**What the task asks:**
Could you transcribe every record below exactly as it stands?

**Given data:**
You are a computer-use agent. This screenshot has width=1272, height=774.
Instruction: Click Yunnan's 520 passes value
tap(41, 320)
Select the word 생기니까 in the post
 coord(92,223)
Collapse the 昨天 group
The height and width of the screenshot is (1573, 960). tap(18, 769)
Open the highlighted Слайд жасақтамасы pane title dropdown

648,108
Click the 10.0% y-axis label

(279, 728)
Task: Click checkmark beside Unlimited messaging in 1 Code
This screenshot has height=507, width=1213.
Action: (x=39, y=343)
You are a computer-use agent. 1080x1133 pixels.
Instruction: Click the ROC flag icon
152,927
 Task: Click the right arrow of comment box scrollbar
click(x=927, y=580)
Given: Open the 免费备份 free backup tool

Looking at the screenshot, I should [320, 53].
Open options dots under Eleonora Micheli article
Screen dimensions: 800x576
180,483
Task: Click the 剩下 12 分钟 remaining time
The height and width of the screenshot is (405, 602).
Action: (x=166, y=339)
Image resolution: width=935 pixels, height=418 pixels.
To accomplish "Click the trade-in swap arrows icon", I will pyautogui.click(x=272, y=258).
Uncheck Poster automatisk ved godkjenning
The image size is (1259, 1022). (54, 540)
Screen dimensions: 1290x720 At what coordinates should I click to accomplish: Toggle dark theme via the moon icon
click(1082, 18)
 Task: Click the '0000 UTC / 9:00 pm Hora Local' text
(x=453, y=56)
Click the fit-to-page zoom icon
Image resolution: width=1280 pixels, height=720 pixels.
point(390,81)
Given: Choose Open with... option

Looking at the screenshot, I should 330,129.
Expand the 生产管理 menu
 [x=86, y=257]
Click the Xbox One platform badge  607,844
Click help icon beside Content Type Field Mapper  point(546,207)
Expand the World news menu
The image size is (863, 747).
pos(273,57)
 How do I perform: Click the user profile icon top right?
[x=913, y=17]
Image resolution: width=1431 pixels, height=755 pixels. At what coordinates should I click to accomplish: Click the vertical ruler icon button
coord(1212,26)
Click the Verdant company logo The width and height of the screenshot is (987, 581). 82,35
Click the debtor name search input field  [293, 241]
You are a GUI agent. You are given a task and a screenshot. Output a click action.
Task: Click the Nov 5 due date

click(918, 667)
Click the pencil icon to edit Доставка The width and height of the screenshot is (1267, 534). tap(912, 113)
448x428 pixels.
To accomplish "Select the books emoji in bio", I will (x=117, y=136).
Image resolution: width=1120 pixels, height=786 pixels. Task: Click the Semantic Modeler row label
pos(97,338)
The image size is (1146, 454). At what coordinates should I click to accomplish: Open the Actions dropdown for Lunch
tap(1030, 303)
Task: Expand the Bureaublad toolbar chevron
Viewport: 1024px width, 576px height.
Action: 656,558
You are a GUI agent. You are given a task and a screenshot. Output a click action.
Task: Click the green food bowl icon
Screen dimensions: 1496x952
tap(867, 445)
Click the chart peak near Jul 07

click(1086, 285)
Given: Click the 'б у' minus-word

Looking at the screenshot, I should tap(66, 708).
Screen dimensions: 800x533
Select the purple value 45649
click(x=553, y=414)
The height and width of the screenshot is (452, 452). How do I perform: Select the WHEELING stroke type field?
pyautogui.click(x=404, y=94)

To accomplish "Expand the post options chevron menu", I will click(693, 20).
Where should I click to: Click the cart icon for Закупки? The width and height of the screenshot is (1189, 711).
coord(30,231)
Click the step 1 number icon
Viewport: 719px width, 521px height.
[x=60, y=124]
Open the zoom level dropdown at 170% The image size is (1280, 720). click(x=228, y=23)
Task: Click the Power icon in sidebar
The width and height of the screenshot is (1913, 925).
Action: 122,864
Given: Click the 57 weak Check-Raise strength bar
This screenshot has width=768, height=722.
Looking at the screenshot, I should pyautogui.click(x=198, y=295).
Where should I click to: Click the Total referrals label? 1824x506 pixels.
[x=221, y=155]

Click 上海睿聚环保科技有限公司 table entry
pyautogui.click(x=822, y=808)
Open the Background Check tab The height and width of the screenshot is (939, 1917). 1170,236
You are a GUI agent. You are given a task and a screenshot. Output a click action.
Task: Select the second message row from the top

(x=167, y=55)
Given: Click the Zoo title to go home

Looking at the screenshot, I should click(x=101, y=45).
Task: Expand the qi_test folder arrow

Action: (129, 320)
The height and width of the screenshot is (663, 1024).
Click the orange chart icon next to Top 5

**Answer box:**
You are a computer-use agent. This screenshot has width=1272, height=774.
Instruction: Click Yunnan's 520 passes value
tap(41, 320)
Select the word 생기니까 in the post
 coord(92,223)
Collapse the 昨天 group
The height and width of the screenshot is (1573, 960). tap(18, 769)
Open the highlighted Слайд жасақтамасы pane title dropdown

648,108
Click the 10.0% y-axis label

(279, 728)
Task: Click checkmark beside Unlimited messaging in 1 Code
This screenshot has height=507, width=1213.
Action: (x=39, y=343)
You are a computer-use agent. 1080x1133 pixels.
Instruction: Click the ROC flag icon
152,927
 Task: Click the right arrow of comment box scrollbar
click(x=927, y=580)
Given: Open the 免费备份 free backup tool

Looking at the screenshot, I should [320, 53].
Open options dots under Eleonora Micheli article
Screen dimensions: 800x576
180,483
Task: Click the 剩下 12 分钟 remaining time
The height and width of the screenshot is (405, 602).
Action: (x=166, y=339)
Image resolution: width=935 pixels, height=418 pixels.
To accomplish "Click the trade-in swap arrows icon", I will pyautogui.click(x=272, y=258).
Uncheck Poster automatisk ved godkjenning
The image size is (1259, 1022). (54, 540)
Screen dimensions: 1290x720 At what coordinates should I click to accomplish: Toggle dark theme via the moon icon
click(1082, 18)
 Task: Click the '0000 UTC / 9:00 pm Hora Local' text
(x=453, y=56)
Click the fit-to-page zoom icon
Image resolution: width=1280 pixels, height=720 pixels.
point(390,81)
Given: Choose Open with... option

Looking at the screenshot, I should 330,129.
Expand the 生产管理 menu
 [x=86, y=257]
Click the Xbox One platform badge  607,844
Click help icon beside Content Type Field Mapper  point(546,207)
Expand the World news menu
The image size is (863, 747).
pos(273,57)
 How do I perform: Click the user profile icon top right?
[x=913, y=17]
Image resolution: width=1431 pixels, height=755 pixels. At what coordinates should I click to accomplish: Click the vertical ruler icon button
coord(1212,26)
Click the Verdant company logo The width and height of the screenshot is (987, 581). 82,35
Click the debtor name search input field  [293, 241]
You are a GUI agent. You are given a task and a screenshot. Output a click action.
Task: Click the Nov 5 due date

click(918, 667)
Click the pencil icon to edit Доставка The width and height of the screenshot is (1267, 534). tap(912, 113)
448x428 pixels.
To accomplish "Select the books emoji in bio", I will (x=117, y=136).
Image resolution: width=1120 pixels, height=786 pixels. Task: Click the Semantic Modeler row label
pos(97,338)
The image size is (1146, 454). At what coordinates should I click to accomplish: Open the Actions dropdown for Lunch
tap(1030, 303)
Task: Expand the Bureaublad toolbar chevron
Viewport: 1024px width, 576px height.
Action: 656,558
You are a GUI agent. You are given a task and a screenshot. Output a click action.
Task: Click the green food bowl icon
Screen dimensions: 1496x952
tap(867, 445)
Click the chart peak near Jul 07

click(1086, 285)
Given: Click the 'б у' minus-word

Looking at the screenshot, I should tap(66, 708).
Screen dimensions: 800x533
Select the purple value 45649
click(x=553, y=414)
The height and width of the screenshot is (452, 452). How do I perform: Select the WHEELING stroke type field?
pyautogui.click(x=404, y=94)

To accomplish "Expand the post options chevron menu", I will click(693, 20).
Where should I click to: Click the cart icon for Закупки? The width and height of the screenshot is (1189, 711).
coord(30,231)
Click the step 1 number icon
Viewport: 719px width, 521px height.
[x=60, y=124]
Open the zoom level dropdown at 170% The image size is (1280, 720). click(x=228, y=23)
Task: Click the Power icon in sidebar
The width and height of the screenshot is (1913, 925).
Action: 122,864
Given: Click the 57 weak Check-Raise strength bar
This screenshot has width=768, height=722.
Looking at the screenshot, I should pyautogui.click(x=198, y=295).
Where should I click to: Click the Total referrals label? 1824x506 pixels.
[x=221, y=155]

Click 上海睿聚环保科技有限公司 table entry
pyautogui.click(x=822, y=808)
Open the Background Check tab The height and width of the screenshot is (939, 1917). 1170,236
You are a GUI agent. You are given a task and a screenshot. Output a click action.
Task: Select the second message row from the top

(x=167, y=55)
Given: Click the Zoo title to go home

Looking at the screenshot, I should click(x=101, y=45).
Task: Expand the qi_test folder arrow

Action: (129, 320)
The height and width of the screenshot is (663, 1024).
Click the orange chart icon next to Top 5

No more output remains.